### EXERCISE DIRECTIONS
Copy every record exactly, with nothing left out.

### LISTED RECORDS
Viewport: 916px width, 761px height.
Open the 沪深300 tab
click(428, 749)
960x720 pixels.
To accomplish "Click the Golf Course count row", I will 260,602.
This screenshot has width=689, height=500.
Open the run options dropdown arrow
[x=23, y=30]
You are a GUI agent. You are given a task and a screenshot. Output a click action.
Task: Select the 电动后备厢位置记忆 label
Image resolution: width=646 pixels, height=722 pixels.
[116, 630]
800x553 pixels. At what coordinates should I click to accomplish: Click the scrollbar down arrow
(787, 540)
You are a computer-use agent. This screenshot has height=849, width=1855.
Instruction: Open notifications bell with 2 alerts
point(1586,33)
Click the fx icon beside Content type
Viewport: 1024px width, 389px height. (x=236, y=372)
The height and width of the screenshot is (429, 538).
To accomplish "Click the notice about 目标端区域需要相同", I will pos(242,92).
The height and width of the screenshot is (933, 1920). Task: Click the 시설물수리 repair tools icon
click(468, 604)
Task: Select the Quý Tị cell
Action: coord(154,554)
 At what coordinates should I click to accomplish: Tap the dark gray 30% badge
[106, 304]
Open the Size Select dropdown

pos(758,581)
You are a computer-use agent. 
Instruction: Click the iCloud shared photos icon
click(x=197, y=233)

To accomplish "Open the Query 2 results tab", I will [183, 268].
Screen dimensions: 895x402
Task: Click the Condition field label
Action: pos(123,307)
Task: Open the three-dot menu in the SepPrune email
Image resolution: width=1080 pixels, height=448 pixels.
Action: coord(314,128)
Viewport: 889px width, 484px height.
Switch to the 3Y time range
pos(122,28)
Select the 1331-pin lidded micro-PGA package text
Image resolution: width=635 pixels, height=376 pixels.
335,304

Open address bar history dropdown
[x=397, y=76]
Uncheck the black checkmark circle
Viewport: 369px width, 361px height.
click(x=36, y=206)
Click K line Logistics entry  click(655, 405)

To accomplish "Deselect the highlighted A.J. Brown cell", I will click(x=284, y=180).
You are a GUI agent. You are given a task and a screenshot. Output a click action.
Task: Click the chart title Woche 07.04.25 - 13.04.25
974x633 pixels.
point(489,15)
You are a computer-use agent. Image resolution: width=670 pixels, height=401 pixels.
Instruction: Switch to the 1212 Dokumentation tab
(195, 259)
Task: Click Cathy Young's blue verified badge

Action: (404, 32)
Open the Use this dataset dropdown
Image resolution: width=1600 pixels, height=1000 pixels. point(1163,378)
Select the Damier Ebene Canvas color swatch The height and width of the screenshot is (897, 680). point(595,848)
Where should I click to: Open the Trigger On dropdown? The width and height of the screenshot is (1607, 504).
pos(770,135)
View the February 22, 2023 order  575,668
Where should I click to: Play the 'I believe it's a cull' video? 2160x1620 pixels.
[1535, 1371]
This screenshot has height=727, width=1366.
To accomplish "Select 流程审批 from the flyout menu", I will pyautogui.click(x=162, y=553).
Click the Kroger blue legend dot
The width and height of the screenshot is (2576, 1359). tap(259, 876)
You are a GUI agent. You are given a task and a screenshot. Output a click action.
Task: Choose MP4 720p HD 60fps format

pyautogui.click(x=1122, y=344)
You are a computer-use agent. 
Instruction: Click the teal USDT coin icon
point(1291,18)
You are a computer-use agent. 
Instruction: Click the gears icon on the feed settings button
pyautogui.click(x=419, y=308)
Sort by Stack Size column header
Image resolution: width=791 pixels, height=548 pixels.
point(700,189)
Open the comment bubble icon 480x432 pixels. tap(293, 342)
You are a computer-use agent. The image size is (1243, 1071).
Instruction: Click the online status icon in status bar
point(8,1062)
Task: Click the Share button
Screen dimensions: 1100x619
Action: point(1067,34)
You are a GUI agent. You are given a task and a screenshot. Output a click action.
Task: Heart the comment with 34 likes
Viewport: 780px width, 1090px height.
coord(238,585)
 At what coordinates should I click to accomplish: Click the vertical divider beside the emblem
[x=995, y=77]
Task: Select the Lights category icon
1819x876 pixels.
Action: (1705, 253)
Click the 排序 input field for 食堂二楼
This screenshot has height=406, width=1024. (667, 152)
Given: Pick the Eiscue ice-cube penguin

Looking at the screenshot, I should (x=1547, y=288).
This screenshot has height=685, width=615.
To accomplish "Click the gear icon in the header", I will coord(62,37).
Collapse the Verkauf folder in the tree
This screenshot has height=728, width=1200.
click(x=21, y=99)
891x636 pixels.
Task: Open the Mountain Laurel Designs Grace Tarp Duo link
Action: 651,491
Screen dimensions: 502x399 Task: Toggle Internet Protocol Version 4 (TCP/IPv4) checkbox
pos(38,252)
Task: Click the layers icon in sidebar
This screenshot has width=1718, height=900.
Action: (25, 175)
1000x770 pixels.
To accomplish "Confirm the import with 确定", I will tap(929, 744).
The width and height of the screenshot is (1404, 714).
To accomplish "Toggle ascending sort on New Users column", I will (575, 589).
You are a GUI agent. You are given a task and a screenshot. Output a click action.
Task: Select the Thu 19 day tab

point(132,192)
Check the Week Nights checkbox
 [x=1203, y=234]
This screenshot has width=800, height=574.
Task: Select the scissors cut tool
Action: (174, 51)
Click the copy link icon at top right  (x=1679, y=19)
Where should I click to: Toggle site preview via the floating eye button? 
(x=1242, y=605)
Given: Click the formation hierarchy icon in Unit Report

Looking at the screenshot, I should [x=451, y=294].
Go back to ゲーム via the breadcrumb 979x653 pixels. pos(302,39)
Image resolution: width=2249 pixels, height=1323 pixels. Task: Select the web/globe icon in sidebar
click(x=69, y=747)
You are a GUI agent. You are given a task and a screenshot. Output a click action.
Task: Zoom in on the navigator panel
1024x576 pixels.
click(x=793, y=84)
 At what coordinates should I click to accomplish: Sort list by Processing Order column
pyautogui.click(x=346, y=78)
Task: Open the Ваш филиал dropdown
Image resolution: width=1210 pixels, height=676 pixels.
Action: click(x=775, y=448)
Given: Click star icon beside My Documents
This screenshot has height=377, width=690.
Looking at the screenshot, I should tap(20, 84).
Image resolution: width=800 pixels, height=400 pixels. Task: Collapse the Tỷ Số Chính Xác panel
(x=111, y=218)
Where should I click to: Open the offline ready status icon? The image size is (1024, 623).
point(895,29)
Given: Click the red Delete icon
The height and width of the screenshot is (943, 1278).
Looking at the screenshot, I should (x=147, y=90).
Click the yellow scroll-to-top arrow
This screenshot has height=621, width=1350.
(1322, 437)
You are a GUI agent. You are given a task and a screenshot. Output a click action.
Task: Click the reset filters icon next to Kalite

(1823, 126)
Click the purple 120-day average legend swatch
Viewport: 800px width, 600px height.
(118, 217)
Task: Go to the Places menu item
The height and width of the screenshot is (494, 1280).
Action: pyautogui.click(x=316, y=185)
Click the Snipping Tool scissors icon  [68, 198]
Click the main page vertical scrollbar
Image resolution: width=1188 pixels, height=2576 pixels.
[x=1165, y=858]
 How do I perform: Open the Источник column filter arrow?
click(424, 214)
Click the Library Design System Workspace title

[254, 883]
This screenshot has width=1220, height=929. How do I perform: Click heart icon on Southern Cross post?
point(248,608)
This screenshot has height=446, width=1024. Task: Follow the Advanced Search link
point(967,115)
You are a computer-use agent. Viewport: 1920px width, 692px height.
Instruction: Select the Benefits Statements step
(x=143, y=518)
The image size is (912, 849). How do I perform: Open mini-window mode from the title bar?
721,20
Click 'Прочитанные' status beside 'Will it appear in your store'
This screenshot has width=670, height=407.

### COMPLETED TASK
Viewport: 916px width, 761px height.
Open the 沪深300 tab
click(428, 749)
960x720 pixels.
To accomplish "Click the Golf Course count row", I will 260,602.
This screenshot has width=689, height=500.
Open the run options dropdown arrow
[x=23, y=30]
You are a GUI agent. You are given a task and a screenshot. Output a click action.
Task: Select the 电动后备厢位置记忆 label
Image resolution: width=646 pixels, height=722 pixels.
[116, 630]
800x553 pixels. At what coordinates should I click to accomplish: Click the scrollbar down arrow
(787, 540)
You are a computer-use agent. This screenshot has height=849, width=1855.
Instruction: Open notifications bell with 2 alerts
point(1586,33)
Click the fx icon beside Content type
Viewport: 1024px width, 389px height. (x=236, y=372)
The height and width of the screenshot is (429, 538).
To accomplish "Click the notice about 目标端区域需要相同", I will pos(242,92).
The height and width of the screenshot is (933, 1920). Task: Click the 시설물수리 repair tools icon
click(468, 604)
Task: Select the Quý Tị cell
Action: coord(154,554)
 At what coordinates should I click to accomplish: Tap the dark gray 30% badge
[106, 304]
Open the Size Select dropdown

pos(758,581)
You are a computer-use agent. 
Instruction: Click the iCloud shared photos icon
click(x=197, y=233)

To accomplish "Open the Query 2 results tab", I will [183, 268].
Screen dimensions: 895x402
Task: Click the Condition field label
Action: pos(123,307)
Task: Open the three-dot menu in the SepPrune email
Image resolution: width=1080 pixels, height=448 pixels.
Action: coord(314,128)
Viewport: 889px width, 484px height.
Switch to the 3Y time range
pos(122,28)
Select the 1331-pin lidded micro-PGA package text
Image resolution: width=635 pixels, height=376 pixels.
335,304

Open address bar history dropdown
[x=397, y=76]
Uncheck the black checkmark circle
Viewport: 369px width, 361px height.
click(x=36, y=206)
Click K line Logistics entry  click(655, 405)

To accomplish "Deselect the highlighted A.J. Brown cell", I will click(x=284, y=180).
You are a GUI agent. You are given a task and a screenshot. Output a click action.
Task: Click the chart title Woche 07.04.25 - 13.04.25
974x633 pixels.
point(489,15)
You are a computer-use agent. Image resolution: width=670 pixels, height=401 pixels.
Instruction: Switch to the 1212 Dokumentation tab
(195, 259)
Task: Click Cathy Young's blue verified badge

Action: (404, 32)
Open the Use this dataset dropdown
Image resolution: width=1600 pixels, height=1000 pixels. point(1163,378)
Select the Damier Ebene Canvas color swatch The height and width of the screenshot is (897, 680). point(595,848)
Where should I click to: Open the Trigger On dropdown? The width and height of the screenshot is (1607, 504).
pos(770,135)
View the February 22, 2023 order  575,668
Where should I click to: Play the 'I believe it's a cull' video? 2160x1620 pixels.
[1535, 1371]
This screenshot has height=727, width=1366.
To accomplish "Select 流程审批 from the flyout menu", I will pyautogui.click(x=162, y=553).
Click the Kroger blue legend dot
The width and height of the screenshot is (2576, 1359). tap(259, 876)
You are a GUI agent. You are given a task and a screenshot. Output a click action.
Task: Choose MP4 720p HD 60fps format

pyautogui.click(x=1122, y=344)
You are a computer-use agent. 
Instruction: Click the teal USDT coin icon
point(1291,18)
You are a computer-use agent. 
Instruction: Click the gears icon on the feed settings button
pyautogui.click(x=419, y=308)
Sort by Stack Size column header
Image resolution: width=791 pixels, height=548 pixels.
point(700,189)
Open the comment bubble icon 480x432 pixels. tap(293, 342)
You are a computer-use agent. The image size is (1243, 1071).
Instruction: Click the online status icon in status bar
point(8,1062)
Task: Click the Share button
Screen dimensions: 1100x619
Action: point(1067,34)
You are a GUI agent. You are given a task and a screenshot. Output a click action.
Task: Heart the comment with 34 likes
Viewport: 780px width, 1090px height.
coord(238,585)
 At what coordinates should I click to accomplish: Click the vertical divider beside the emblem
[x=995, y=77]
Task: Select the Lights category icon
1819x876 pixels.
Action: (1705, 253)
Click the 排序 input field for 食堂二楼
This screenshot has height=406, width=1024. (667, 152)
Given: Pick the Eiscue ice-cube penguin

Looking at the screenshot, I should (x=1547, y=288).
This screenshot has height=685, width=615.
To accomplish "Click the gear icon in the header", I will coord(62,37).
Collapse the Verkauf folder in the tree
This screenshot has height=728, width=1200.
click(x=21, y=99)
891x636 pixels.
Task: Open the Mountain Laurel Designs Grace Tarp Duo link
Action: 651,491
Screen dimensions: 502x399 Task: Toggle Internet Protocol Version 4 (TCP/IPv4) checkbox
pos(38,252)
Task: Click the layers icon in sidebar
This screenshot has width=1718, height=900.
Action: (25, 175)
1000x770 pixels.
To accomplish "Confirm the import with 确定", I will tap(929, 744).
The width and height of the screenshot is (1404, 714).
To accomplish "Toggle ascending sort on New Users column", I will (575, 589).
You are a GUI agent. You are given a task and a screenshot. Output a click action.
Task: Select the Thu 19 day tab

point(132,192)
Check the Week Nights checkbox
 [x=1203, y=234]
This screenshot has width=800, height=574.
Task: Select the scissors cut tool
Action: (174, 51)
Click the copy link icon at top right  (x=1679, y=19)
Where should I click to: Toggle site preview via the floating eye button? 
(x=1242, y=605)
Given: Click the formation hierarchy icon in Unit Report

Looking at the screenshot, I should [x=451, y=294].
Go back to ゲーム via the breadcrumb 979x653 pixels. pos(302,39)
Image resolution: width=2249 pixels, height=1323 pixels. Task: Select the web/globe icon in sidebar
click(x=69, y=747)
You are a GUI agent. You are given a task and a screenshot. Output a click action.
Task: Zoom in on the navigator panel
1024x576 pixels.
click(x=793, y=84)
 At what coordinates should I click to accomplish: Sort list by Processing Order column
pyautogui.click(x=346, y=78)
Task: Open the Ваш филиал dropdown
Image resolution: width=1210 pixels, height=676 pixels.
Action: click(x=775, y=448)
Given: Click star icon beside My Documents
This screenshot has height=377, width=690.
Looking at the screenshot, I should tap(20, 84).
Image resolution: width=800 pixels, height=400 pixels. Task: Collapse the Tỷ Số Chính Xác panel
(x=111, y=218)
Where should I click to: Open the offline ready status icon? The image size is (1024, 623).
point(895,29)
Given: Click the red Delete icon
The height and width of the screenshot is (943, 1278).
Looking at the screenshot, I should (x=147, y=90).
Click the yellow scroll-to-top arrow
This screenshot has height=621, width=1350.
(1322, 437)
You are a GUI agent. You are given a task and a screenshot. Output a click action.
Task: Click the reset filters icon next to Kalite

(1823, 126)
Click the purple 120-day average legend swatch
Viewport: 800px width, 600px height.
(118, 217)
Task: Go to the Places menu item
The height and width of the screenshot is (494, 1280).
Action: pyautogui.click(x=316, y=185)
Click the Snipping Tool scissors icon  [68, 198]
Click the main page vertical scrollbar
Image resolution: width=1188 pixels, height=2576 pixels.
[x=1165, y=858]
 How do I perform: Open the Источник column filter arrow?
click(424, 214)
Click the Library Design System Workspace title

[254, 883]
This screenshot has width=1220, height=929. How do I perform: Click heart icon on Southern Cross post?
point(248,608)
This screenshot has height=446, width=1024. Task: Follow the Advanced Search link
point(967,115)
You are a computer-use agent. Viewport: 1920px width, 692px height.
Instruction: Select the Benefits Statements step
(x=143, y=518)
The image size is (912, 849). How do I perform: Open mini-window mode from the title bar?
721,20
Click 'Прочитанные' status beside 'Will it appear in your store'
This screenshot has width=670, height=407.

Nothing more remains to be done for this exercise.